U.S. District Court Judge Miranda M. Du on Monday authorized South Carolina’s requested intervention, citing the state’s timely — repeated, too — proposals; the state’s “significant interests,” which need proper, state-level representation; and the lack of impact the intervention would have on court schedule.
“In sum, the court concludes that South Carolina has satisfied the requirements for permissive intervention ... and therefore grants South Carolina’s motion,” Du wrote in her five-page order.
The Palmetto State is now recognized as a defendant in the lawsuit, which was first levied by the state of Nevada on Nov. 30, 2018.
Nevada, via the lawsuit and a requested preliminary injunction, is attempting to block potentially 1 metric ton of weapons-grade plutonium from being brought to and staged at the Nevada National Security Site, which is generally northwest of Las Vegas. The plutonium is currently stored at the Savannah River Site.

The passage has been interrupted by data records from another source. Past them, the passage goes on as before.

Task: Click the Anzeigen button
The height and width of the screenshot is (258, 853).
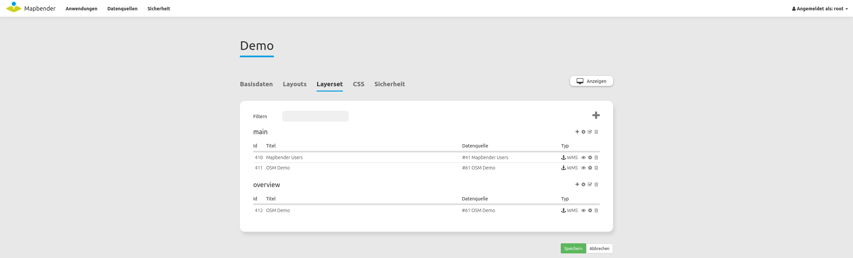Action: coord(591,81)
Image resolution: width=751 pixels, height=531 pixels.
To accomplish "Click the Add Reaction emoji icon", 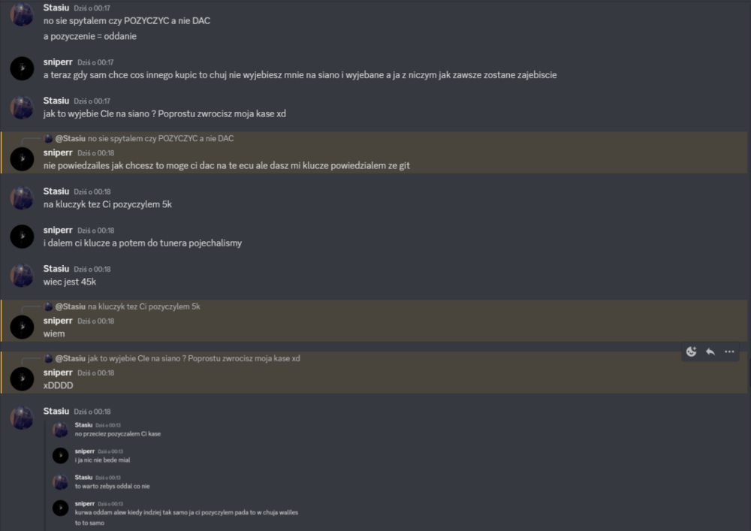I will click(x=691, y=351).
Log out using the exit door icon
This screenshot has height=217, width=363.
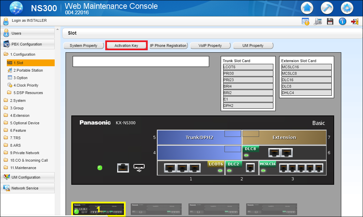(355, 21)
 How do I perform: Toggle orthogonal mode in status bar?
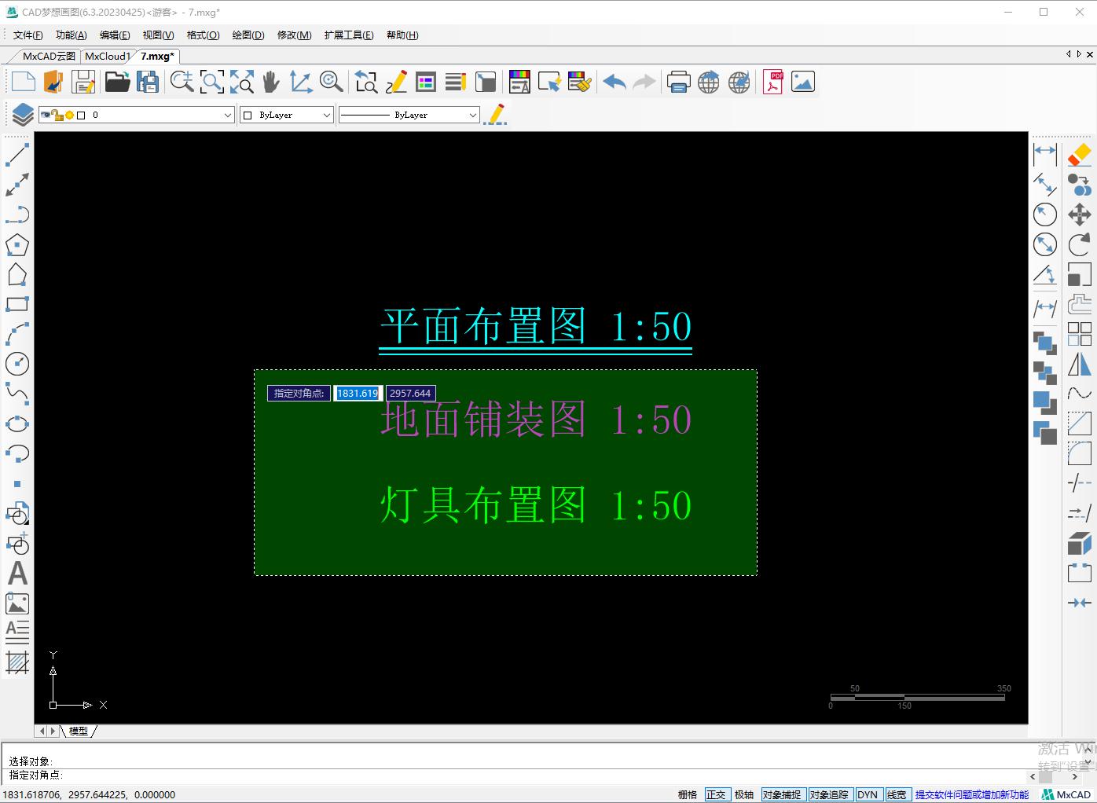717,794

The relocation efforts are spurred by an earlier court order, which mandated at least 1 metric ton of plutonium be removed from the state of South Carolina by 2020. The National Nuclear Security Administration, under the U.S. Department of Energy wing, has proposed moving the plutonium to either NNSS or the Pantex Plant in Texas and then on to Los Alamos National Laboratory in New Mexico.
A court hearing for Nevada’s requested preliminary injunction is scheduled for Jan. 17, according to Du’s order. South Carolina’s intervention — as well as the state’s requested change of court venue — will not affect that date, Du wrote.